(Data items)

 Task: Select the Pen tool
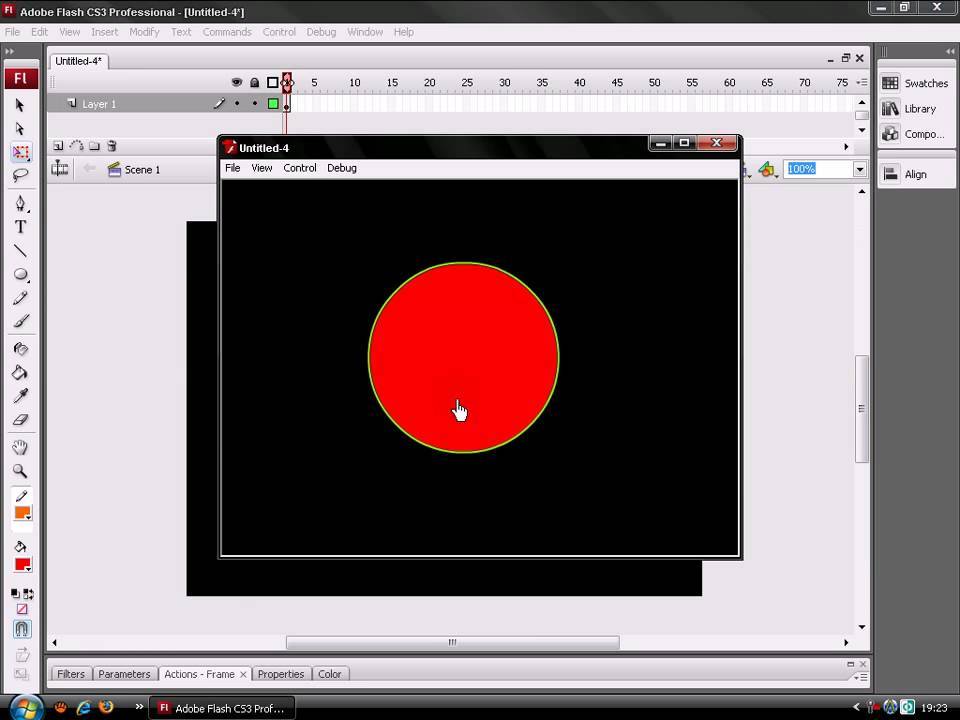[x=20, y=203]
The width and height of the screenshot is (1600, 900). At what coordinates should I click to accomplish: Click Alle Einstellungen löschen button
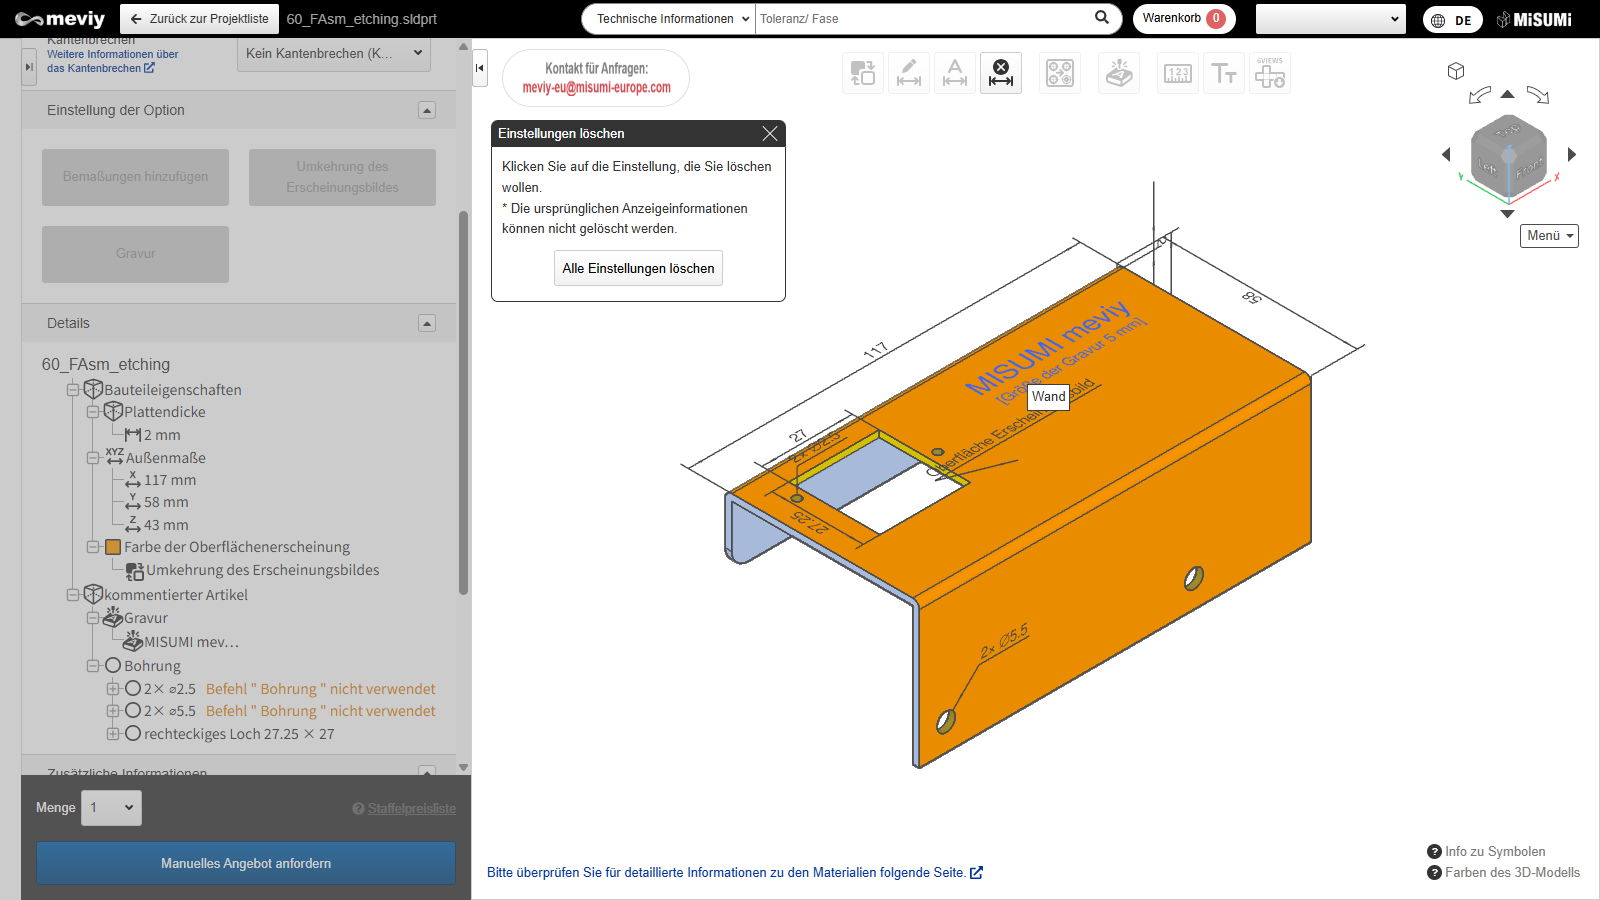pos(638,268)
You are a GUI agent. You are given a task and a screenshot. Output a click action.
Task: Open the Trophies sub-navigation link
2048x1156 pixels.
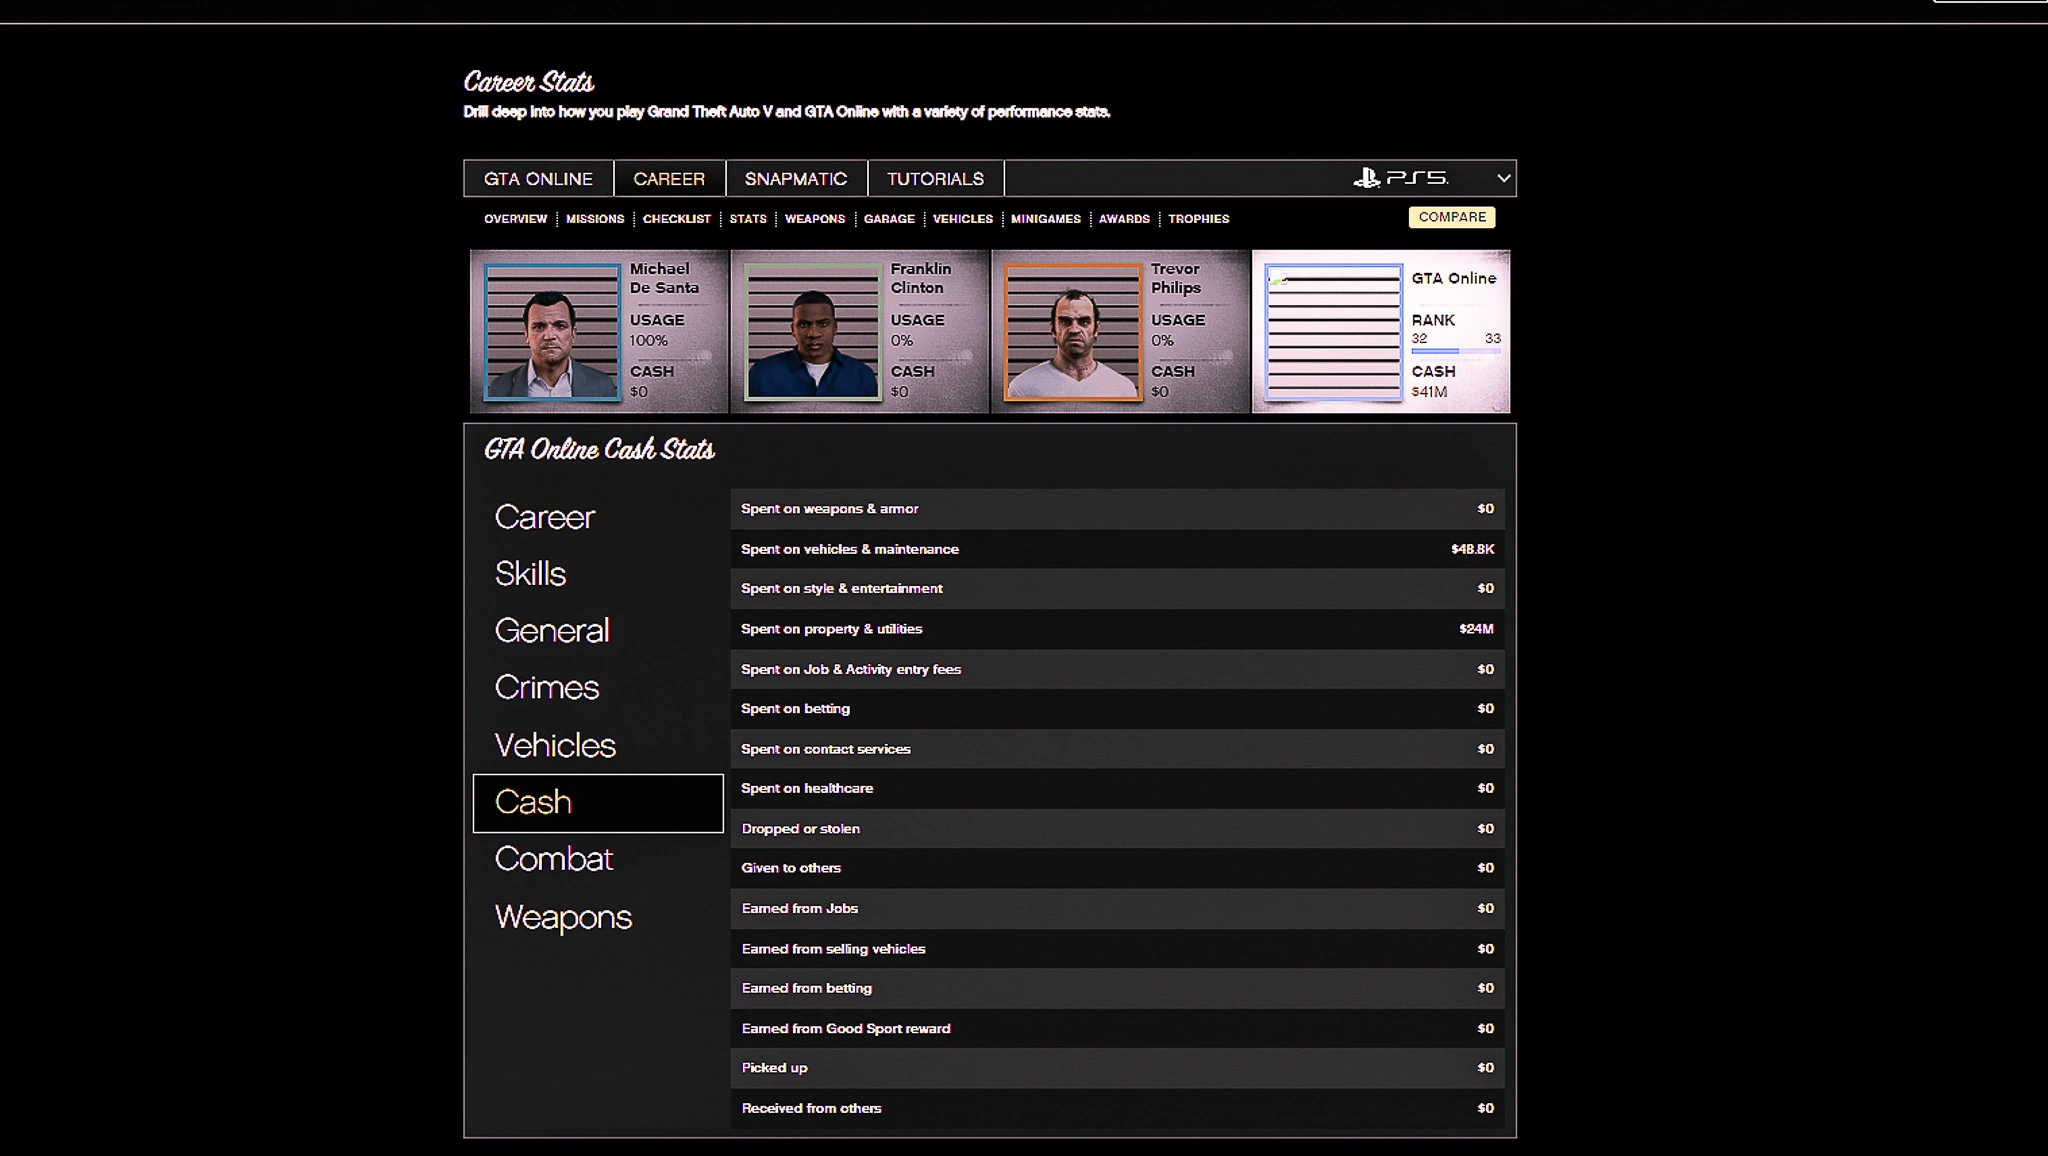1198,219
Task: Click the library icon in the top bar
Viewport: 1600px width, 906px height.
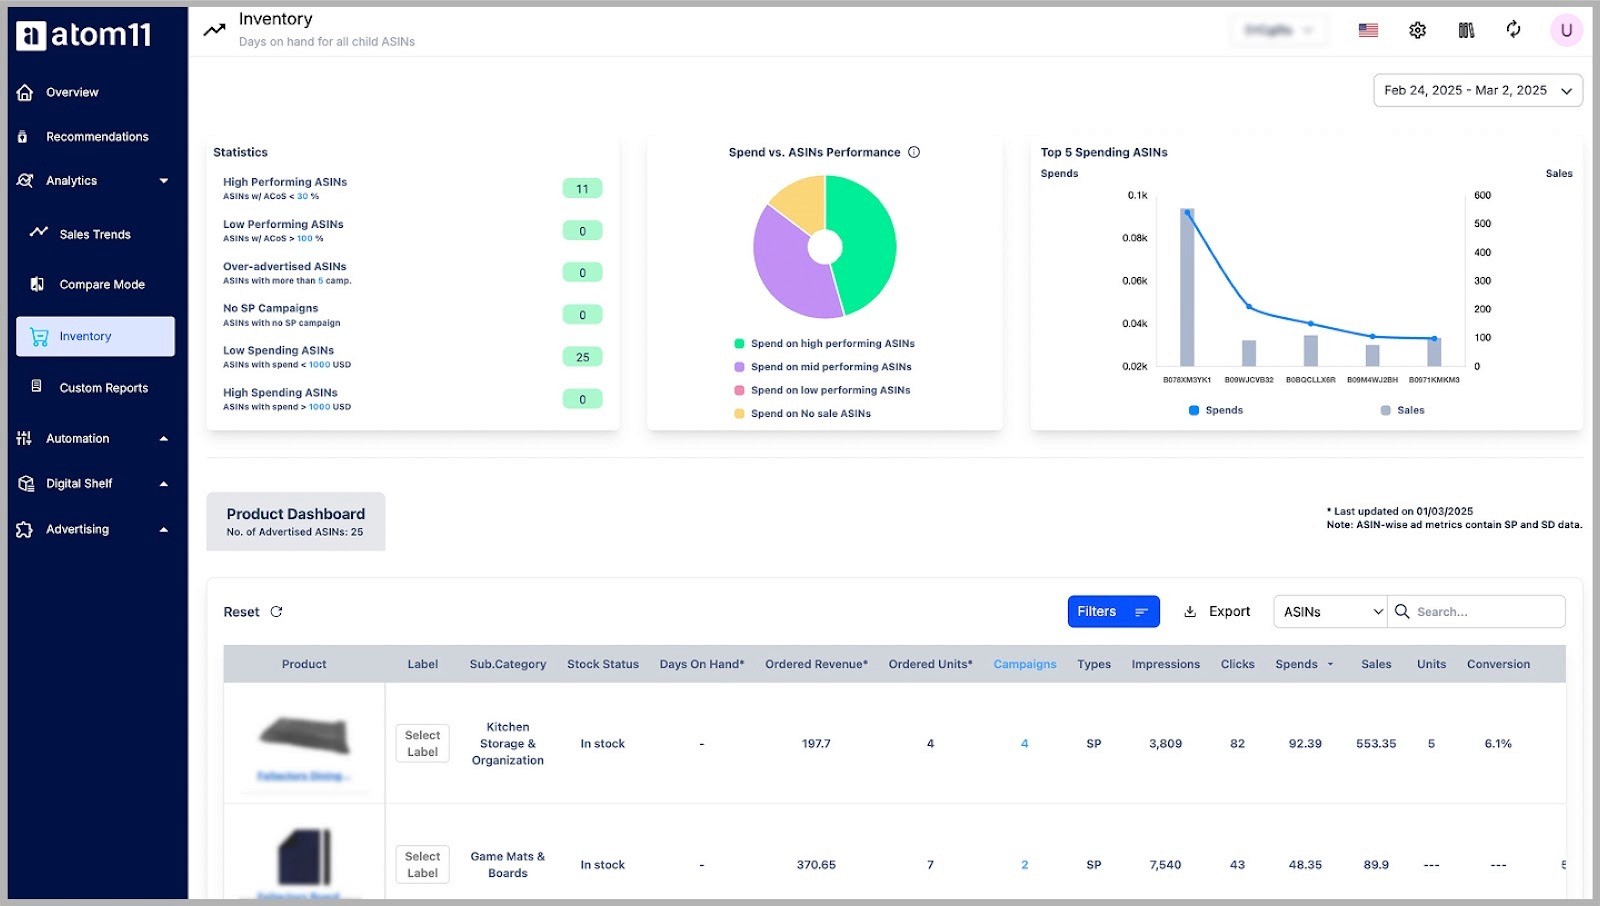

Aim:
Return each line from the items above that contains the word "screenshot". Case counts, so a line with a differently capitalized form does not match.

Output for this task:
The width and height of the screenshot is (1600, 900). At what coordinates should I click to accomplish: Click Alle Einstellungen löschen button
You are a GUI agent. You are given a task and a screenshot. Output a click action.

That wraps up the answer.